As the American retail sector faces mixed and weaker quarterly results, AI chip giant Nvidia emerges as a strong player, sending Wall Street abuzz.
Nvidia surpassed earnings estimates and provided a more positive-than-expected forecast for the third quarter, leading to an almost 9% surge in its shares after hours. This followed a 3.1% rise in regular trading ahead of the company's second-quarter figures release.
Quarterly revenue skyrocketed over 1009% to $13.51 billion (exceeding the market forecast of $11.22 billion) from the same period a year ago, marking an 81% increase from the company's first quarter. This remarkable performance led to earnings of $6.19 billion, a significant leap from $656 million.
Nvidia's strong results not only lifted its shares but also had a positive impact on Wall Street futures, with Nasdaq futures jumping over 2.6%, pointing to a promising day ahead.
The company's projected third-quarter revenue of about $16 billion surpassed the market forecast of $12.61 billion, implying a 170% annual sales growth for the current quarter.
The success of Nvidia underscores the integral role its technology plays in the generative AI boom. The company's A100 and H100 AI chips are essential components for building and operating AI applications like OpenAI's ChatGPT, which provides conversational responses to text queries.
Nvidia CEO Jensen Huang highlighted this shift, stating, "A new computing era has begun. Companies worldwide are transitioning from general-purpose to accelerated computing and generative AI."
Furthermore, Nvidia's positive news extended to its financial strategy, as the company's board of directors authorised $25 billion in share buybacks.
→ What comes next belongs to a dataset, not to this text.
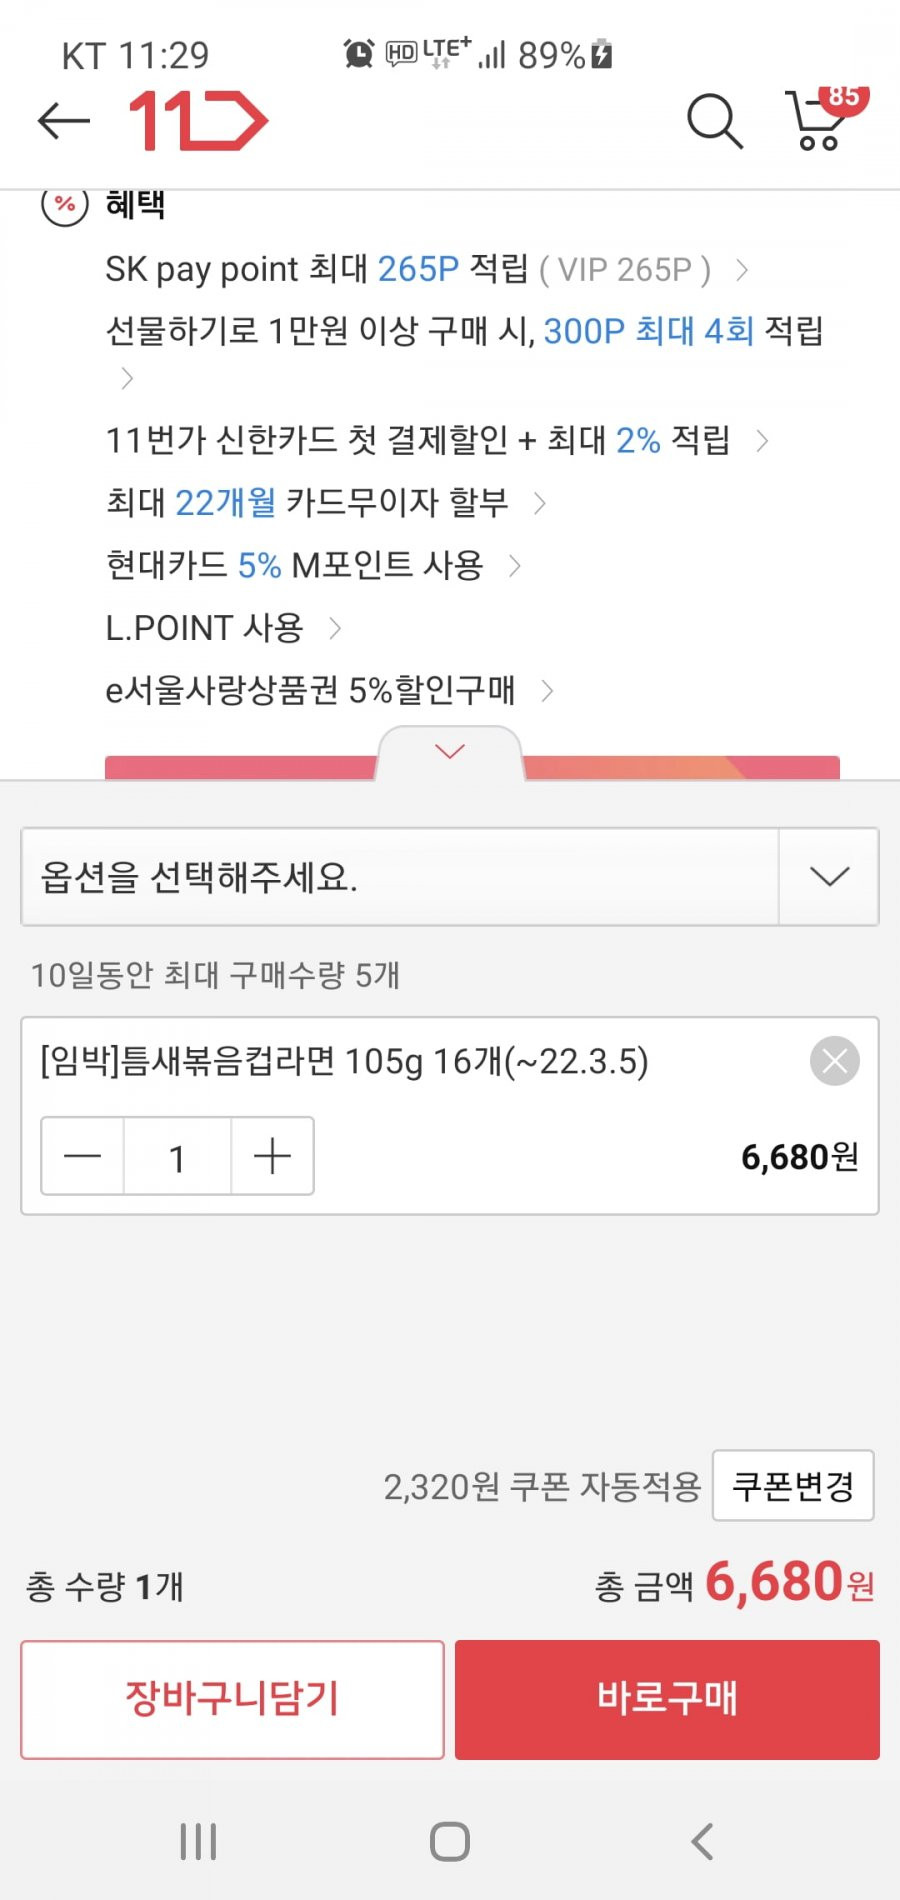Expand SK pay point 적립 details
The height and width of the screenshot is (1900, 900).
427,269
On the contrary, Nike, a sports goods giant, faced its 10th consecutive daily decline in its stock, despite its earnings report being a month away. This decline follows weak figures from major Nike retailers such as Dick's Sporting Goods and Foot Locker.
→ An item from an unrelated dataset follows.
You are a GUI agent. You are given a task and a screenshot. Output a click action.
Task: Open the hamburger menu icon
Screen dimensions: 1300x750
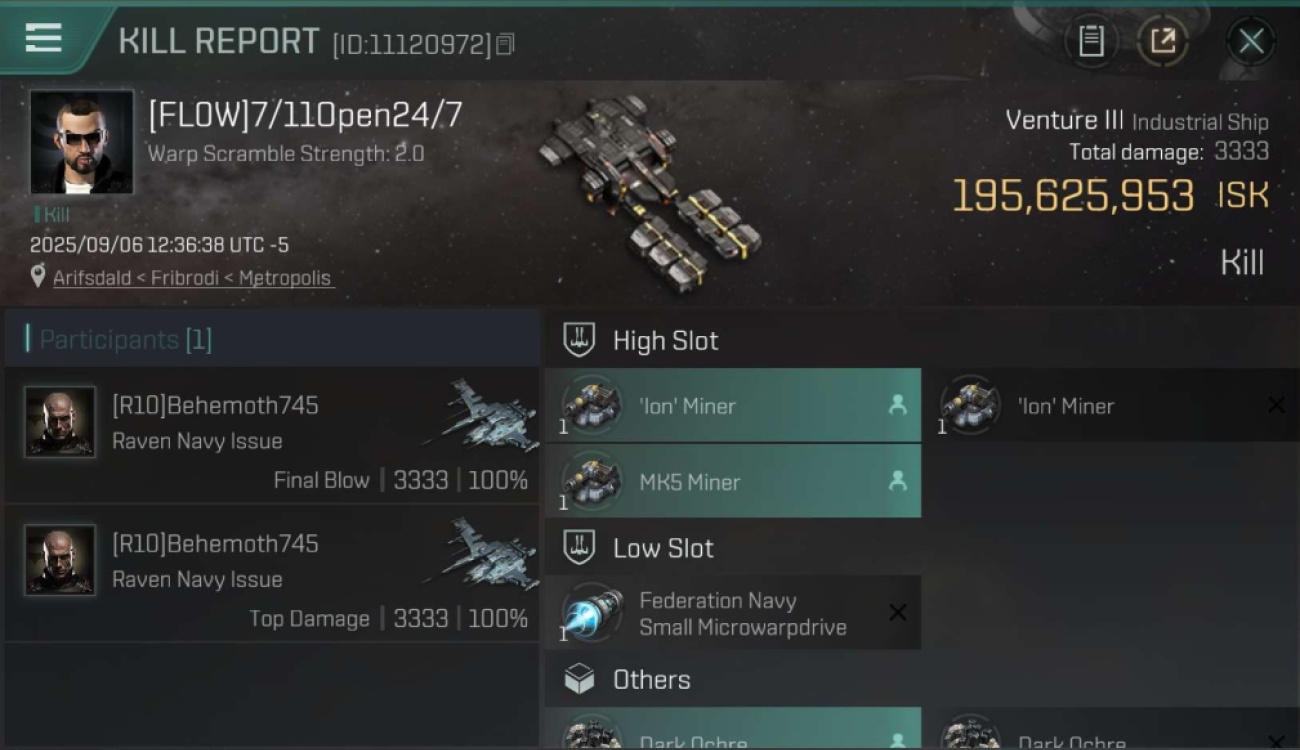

Foot Locker, an important indicator for back-to-school spending, joined Dick's Sporting Goods in lowering their annual profit forecast, leading to a drop in sportswear retailers' shares. Foot Locker CEO Mary Dillon mentioned, "We did see a softening in trends in July and are adjusting our 2023 outlook to allow us to best compete for price-sensitive consumers."
Loss of inventory due to theft in their stores has pressured profits for companies like Foot Locker, Target, Kohl's, and Macy's, the latter also warning of weak demand and increased credit card payment delays.
While retail faces these challenges, Walmart bucked the trend by raising its full-year forecasts and outperforming second-quarter results, driven by strong demand for its affordable groceries.
Art Hogan, chief market strategist at B Riley Wealth, noted, "The consumer is still alive and well, but clearly more price conscious this year than last."
However, this price consciousness doesn't seem to affect AI chips and Nvidia, which stands as a beacon of success in a contrasting landscape.